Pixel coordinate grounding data
______________________________

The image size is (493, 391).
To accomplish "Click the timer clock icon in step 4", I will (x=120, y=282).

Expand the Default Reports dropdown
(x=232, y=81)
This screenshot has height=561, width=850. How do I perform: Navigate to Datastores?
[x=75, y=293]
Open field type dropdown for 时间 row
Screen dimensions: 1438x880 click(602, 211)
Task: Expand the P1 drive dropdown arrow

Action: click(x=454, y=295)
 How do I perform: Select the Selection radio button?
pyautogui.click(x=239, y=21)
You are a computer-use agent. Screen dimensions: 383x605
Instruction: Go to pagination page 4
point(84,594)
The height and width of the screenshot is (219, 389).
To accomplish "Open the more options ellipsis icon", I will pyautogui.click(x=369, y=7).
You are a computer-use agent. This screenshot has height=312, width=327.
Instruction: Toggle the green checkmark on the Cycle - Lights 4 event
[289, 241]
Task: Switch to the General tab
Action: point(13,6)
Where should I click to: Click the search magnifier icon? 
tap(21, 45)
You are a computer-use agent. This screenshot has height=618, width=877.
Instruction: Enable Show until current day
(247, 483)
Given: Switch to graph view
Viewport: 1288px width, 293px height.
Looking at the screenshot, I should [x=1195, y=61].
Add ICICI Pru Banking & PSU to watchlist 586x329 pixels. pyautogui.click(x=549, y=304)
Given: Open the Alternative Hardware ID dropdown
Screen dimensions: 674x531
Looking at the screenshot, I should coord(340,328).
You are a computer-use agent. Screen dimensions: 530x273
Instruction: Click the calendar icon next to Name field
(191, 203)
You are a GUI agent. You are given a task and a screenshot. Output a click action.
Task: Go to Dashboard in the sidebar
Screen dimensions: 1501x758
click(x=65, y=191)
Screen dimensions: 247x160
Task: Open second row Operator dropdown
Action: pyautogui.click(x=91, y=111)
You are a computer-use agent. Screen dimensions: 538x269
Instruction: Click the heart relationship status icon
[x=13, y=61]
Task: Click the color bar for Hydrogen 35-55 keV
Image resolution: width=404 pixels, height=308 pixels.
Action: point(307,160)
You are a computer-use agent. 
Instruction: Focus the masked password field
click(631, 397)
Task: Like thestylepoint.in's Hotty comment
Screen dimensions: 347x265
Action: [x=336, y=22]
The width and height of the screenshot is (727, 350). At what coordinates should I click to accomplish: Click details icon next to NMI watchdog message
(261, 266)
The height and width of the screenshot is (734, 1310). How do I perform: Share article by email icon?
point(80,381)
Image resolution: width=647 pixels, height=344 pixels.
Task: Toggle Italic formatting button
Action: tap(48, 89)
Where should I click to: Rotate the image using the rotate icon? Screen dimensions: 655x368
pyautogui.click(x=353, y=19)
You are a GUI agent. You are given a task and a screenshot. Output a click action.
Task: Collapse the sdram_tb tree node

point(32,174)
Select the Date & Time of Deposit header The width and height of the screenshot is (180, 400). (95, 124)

______________________________

• [ASSIGNED TASK]:
Please give back all of the data exactly as it appears.

• [THE COMPLETED TASK]:
The image size is (493, 391).
To accomplish "Click the timer clock icon in step 4", I will (x=120, y=282).

Expand the Default Reports dropdown
(x=232, y=81)
This screenshot has height=561, width=850. How do I perform: Navigate to Datastores?
[x=75, y=293]
Open field type dropdown for 时间 row
Screen dimensions: 1438x880 click(602, 211)
Task: Expand the P1 drive dropdown arrow

Action: click(x=454, y=295)
 How do I perform: Select the Selection radio button?
pyautogui.click(x=239, y=21)
You are a computer-use agent. Screen dimensions: 383x605
Instruction: Go to pagination page 4
point(84,594)
The height and width of the screenshot is (219, 389).
To accomplish "Open the more options ellipsis icon", I will pyautogui.click(x=369, y=7).
You are a computer-use agent. This screenshot has height=312, width=327.
Instruction: Toggle the green checkmark on the Cycle - Lights 4 event
[289, 241]
Task: Switch to the General tab
Action: point(13,6)
Where should I click to: Click the search magnifier icon? 
tap(21, 45)
You are a computer-use agent. This screenshot has height=618, width=877.
Instruction: Enable Show until current day
(247, 483)
Given: Switch to graph view
Viewport: 1288px width, 293px height.
Looking at the screenshot, I should [x=1195, y=61].
Add ICICI Pru Banking & PSU to watchlist 586x329 pixels. pyautogui.click(x=549, y=304)
Given: Open the Alternative Hardware ID dropdown
Screen dimensions: 674x531
Looking at the screenshot, I should coord(340,328).
You are a computer-use agent. Screen dimensions: 530x273
Instruction: Click the calendar icon next to Name field
(191, 203)
You are a GUI agent. You are given a task and a screenshot. Output a click action.
Task: Go to Dashboard in the sidebar
Screen dimensions: 1501x758
click(x=65, y=191)
Screen dimensions: 247x160
Task: Open second row Operator dropdown
Action: pyautogui.click(x=91, y=111)
You are a computer-use agent. Screen dimensions: 538x269
Instruction: Click the heart relationship status icon
[x=13, y=61]
Task: Click the color bar for Hydrogen 35-55 keV
Image resolution: width=404 pixels, height=308 pixels.
Action: point(307,160)
You are a computer-use agent. 
Instruction: Focus the masked password field
click(631, 397)
Task: Like thestylepoint.in's Hotty comment
Screen dimensions: 347x265
Action: [x=336, y=22]
The width and height of the screenshot is (727, 350). At what coordinates should I click to accomplish: Click details icon next to NMI watchdog message
(261, 266)
The height and width of the screenshot is (734, 1310). How do I perform: Share article by email icon?
point(80,381)
Image resolution: width=647 pixels, height=344 pixels.
Task: Toggle Italic formatting button
Action: tap(48, 89)
Where should I click to: Rotate the image using the rotate icon? Screen dimensions: 655x368
pyautogui.click(x=353, y=19)
You are a GUI agent. You are given a task and a screenshot. Output a click action.
Task: Collapse the sdram_tb tree node

point(32,174)
Select the Date & Time of Deposit header The width and height of the screenshot is (180, 400). (95, 124)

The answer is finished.